From a young age, we're taught in school that the Declaration of Independence was signed on July 4, 1776, and marked the official breakaway of the colonies from Great Britain. This is, therefore, the official birthdate of America as marked in the calendars. However, as with most things in life, it's not that simple, as historians have constantly explained that the timeline of these events is not so clear-cut. According to History.com, the vote for Independence actually took place two days before July 4. Even more confusingly, the National Archives prove that delegates began signing the declaration only on August 2, with John Hancock being the first to sign it.
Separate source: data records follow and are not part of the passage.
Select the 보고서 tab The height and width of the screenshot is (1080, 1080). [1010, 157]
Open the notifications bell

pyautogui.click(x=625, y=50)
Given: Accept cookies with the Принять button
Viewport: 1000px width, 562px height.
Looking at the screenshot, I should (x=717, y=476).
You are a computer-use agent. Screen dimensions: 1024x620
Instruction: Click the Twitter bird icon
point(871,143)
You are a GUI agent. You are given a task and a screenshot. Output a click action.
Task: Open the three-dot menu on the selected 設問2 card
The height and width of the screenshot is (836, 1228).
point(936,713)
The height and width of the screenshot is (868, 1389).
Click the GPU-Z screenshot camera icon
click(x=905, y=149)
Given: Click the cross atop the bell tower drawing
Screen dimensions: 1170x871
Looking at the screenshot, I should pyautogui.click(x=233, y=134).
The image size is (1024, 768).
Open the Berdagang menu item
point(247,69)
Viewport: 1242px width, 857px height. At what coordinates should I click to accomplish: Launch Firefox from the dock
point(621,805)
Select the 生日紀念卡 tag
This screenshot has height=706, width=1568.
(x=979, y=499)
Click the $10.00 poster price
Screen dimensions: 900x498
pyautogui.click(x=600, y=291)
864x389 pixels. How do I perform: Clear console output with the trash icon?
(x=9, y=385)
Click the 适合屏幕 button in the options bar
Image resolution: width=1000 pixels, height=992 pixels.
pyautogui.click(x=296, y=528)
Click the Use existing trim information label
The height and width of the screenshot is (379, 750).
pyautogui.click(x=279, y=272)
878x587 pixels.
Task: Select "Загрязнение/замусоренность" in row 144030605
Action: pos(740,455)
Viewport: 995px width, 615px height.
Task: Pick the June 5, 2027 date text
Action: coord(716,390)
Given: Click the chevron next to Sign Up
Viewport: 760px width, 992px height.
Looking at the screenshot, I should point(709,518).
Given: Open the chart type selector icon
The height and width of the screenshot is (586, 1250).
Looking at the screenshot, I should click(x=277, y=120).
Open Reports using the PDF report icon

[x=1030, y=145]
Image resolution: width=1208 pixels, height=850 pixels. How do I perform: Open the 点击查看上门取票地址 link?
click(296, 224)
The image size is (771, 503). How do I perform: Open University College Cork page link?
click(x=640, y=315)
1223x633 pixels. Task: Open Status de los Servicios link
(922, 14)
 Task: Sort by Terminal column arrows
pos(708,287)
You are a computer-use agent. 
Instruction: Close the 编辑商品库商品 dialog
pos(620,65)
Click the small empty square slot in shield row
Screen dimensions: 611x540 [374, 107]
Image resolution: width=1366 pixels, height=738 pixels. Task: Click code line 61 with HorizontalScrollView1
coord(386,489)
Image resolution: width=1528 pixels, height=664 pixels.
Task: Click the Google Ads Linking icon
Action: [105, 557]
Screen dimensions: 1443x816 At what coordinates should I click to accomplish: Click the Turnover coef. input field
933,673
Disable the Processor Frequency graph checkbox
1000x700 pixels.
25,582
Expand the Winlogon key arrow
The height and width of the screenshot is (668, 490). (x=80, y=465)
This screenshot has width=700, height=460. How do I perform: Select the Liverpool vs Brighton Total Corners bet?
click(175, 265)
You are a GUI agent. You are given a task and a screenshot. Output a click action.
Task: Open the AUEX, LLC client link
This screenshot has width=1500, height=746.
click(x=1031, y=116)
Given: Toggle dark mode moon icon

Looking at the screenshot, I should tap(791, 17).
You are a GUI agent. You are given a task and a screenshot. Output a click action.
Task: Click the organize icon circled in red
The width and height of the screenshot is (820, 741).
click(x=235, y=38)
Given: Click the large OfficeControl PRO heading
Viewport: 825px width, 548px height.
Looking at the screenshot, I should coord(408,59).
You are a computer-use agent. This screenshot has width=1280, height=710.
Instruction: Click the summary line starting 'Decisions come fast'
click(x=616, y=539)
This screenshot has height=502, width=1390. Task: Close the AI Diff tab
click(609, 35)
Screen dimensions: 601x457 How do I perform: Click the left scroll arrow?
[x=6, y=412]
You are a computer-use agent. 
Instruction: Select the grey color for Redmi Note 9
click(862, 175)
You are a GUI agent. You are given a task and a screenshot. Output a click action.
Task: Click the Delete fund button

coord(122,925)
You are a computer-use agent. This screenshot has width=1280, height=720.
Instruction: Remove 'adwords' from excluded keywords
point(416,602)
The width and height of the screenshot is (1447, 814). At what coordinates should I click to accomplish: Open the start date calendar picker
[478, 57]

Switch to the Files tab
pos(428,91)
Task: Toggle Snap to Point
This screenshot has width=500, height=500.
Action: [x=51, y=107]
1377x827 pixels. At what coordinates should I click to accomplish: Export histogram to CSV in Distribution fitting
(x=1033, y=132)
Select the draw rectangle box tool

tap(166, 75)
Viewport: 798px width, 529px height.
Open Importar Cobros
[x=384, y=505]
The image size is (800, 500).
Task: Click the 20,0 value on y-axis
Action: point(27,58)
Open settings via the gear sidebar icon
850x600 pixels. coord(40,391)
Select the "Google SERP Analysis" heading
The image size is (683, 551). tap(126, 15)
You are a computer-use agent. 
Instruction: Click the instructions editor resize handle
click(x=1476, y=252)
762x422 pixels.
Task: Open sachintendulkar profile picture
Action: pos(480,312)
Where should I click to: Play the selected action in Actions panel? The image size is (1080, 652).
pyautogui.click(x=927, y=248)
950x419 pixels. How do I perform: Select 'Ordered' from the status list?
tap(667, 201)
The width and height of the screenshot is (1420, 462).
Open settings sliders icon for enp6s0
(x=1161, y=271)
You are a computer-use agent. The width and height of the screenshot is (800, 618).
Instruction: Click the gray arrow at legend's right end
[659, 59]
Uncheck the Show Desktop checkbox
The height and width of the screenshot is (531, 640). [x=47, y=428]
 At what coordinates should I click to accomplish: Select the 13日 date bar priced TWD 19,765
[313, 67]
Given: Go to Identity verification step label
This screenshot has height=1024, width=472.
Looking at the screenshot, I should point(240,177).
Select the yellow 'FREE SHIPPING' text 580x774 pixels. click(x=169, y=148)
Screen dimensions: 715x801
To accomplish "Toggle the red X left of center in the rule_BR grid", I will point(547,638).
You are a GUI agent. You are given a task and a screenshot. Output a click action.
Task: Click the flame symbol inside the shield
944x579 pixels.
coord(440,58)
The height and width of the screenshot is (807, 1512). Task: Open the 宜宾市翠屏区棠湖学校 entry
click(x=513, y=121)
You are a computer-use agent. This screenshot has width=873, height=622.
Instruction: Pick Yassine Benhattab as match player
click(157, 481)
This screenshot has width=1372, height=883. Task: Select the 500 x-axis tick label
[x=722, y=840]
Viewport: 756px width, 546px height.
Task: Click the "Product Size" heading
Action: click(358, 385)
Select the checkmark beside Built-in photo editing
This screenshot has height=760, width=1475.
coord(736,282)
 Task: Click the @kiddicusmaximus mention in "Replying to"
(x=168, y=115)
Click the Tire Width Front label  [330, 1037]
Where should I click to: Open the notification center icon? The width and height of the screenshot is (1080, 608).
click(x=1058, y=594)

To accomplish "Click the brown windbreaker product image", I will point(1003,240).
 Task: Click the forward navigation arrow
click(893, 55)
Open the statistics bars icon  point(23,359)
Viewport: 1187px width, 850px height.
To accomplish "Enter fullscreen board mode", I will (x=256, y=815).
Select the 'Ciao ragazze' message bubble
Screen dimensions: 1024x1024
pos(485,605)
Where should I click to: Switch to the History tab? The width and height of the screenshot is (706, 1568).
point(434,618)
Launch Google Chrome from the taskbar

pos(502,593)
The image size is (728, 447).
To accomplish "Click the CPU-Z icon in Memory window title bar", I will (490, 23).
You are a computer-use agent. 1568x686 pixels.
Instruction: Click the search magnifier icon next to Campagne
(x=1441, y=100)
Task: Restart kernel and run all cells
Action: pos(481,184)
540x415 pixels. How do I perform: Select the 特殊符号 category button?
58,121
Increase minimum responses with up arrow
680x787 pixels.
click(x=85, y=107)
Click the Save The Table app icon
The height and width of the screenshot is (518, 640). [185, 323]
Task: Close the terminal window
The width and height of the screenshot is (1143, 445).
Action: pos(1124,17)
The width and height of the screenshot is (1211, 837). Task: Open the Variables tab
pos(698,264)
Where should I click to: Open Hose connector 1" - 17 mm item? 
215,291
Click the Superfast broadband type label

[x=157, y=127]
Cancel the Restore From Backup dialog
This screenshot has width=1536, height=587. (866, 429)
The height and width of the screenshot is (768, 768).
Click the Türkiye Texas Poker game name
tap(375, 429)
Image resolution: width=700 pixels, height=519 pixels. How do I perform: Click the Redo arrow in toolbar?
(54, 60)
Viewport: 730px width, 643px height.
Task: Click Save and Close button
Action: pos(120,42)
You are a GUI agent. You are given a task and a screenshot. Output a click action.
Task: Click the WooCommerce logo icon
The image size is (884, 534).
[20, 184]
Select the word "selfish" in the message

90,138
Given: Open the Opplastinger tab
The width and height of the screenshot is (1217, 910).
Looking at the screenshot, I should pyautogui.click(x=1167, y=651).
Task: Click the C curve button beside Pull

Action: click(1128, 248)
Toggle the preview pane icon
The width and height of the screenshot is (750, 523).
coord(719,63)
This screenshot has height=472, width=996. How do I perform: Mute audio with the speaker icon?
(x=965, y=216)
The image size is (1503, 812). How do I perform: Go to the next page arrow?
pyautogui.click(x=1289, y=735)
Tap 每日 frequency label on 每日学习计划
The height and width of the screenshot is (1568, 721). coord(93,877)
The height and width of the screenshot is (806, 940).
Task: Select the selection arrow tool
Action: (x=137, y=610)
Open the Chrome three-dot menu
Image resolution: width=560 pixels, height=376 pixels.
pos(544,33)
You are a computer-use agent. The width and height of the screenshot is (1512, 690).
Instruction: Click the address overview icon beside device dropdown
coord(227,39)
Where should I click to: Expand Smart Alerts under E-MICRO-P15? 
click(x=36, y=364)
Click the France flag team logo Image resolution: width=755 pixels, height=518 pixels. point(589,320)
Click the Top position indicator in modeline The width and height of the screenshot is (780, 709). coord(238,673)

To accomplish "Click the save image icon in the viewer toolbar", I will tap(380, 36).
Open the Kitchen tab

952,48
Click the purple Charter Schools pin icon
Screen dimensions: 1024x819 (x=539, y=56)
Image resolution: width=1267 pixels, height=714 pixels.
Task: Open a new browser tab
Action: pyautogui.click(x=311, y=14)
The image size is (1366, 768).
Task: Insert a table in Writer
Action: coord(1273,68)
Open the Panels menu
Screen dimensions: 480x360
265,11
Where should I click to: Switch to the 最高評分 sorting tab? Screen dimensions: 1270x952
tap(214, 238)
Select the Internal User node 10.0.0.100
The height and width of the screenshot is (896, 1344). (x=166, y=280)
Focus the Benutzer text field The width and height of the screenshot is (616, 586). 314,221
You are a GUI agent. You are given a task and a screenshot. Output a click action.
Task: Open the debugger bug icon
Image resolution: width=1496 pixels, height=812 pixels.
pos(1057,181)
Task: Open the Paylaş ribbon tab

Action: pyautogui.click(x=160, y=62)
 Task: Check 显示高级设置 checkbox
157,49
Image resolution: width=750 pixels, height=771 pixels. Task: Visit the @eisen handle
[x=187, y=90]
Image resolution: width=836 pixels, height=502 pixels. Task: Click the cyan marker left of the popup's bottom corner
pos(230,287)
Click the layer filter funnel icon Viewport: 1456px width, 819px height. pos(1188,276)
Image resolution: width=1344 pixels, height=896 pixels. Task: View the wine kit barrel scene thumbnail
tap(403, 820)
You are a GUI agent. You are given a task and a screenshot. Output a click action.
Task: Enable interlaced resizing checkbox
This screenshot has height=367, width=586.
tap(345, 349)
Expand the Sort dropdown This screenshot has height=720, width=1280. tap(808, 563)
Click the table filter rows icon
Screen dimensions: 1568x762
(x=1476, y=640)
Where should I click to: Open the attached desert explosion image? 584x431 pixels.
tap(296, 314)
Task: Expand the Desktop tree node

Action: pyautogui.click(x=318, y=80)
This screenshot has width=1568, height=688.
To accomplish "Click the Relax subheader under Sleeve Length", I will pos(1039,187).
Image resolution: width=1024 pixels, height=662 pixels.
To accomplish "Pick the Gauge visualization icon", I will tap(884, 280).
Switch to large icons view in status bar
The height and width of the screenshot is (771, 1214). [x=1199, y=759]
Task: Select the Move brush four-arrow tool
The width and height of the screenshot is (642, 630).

While it may feel like Americans have been celebrating this holiday for many years, there was actually no mention or thought of festivities at the time. One year after the declaration was signed, John Adams wrote about Philadelphia's surprising and spontaneous celebrations to his daughter. "Yesterday, being the anniversary of American Independence, was celebrated here with a festivity and ceremony becoming the occasion [...] The thought of taking any notice of this day was not conceived, until the second of this month, and it was not mentioned until the third," he wrote. According to the Library of Congress, traditional July 4th celebrations, as we know them today, did not begin until after the end of The War of 1812. Getting bigger and bigger over the years, by the 1870's it was "the most important secular holiday on the calendar."
In 1870, it was made an official national holiday alongside New Year's Day, Christmas Day, and Thanksgiving Day. With these festive occasions, the country's officials hoped to reunite the North and South of the country in the aftermath of the Civil War. Now, in 2022, this message of inclusivity and freedom has never been more relevant or important! Happy holidays!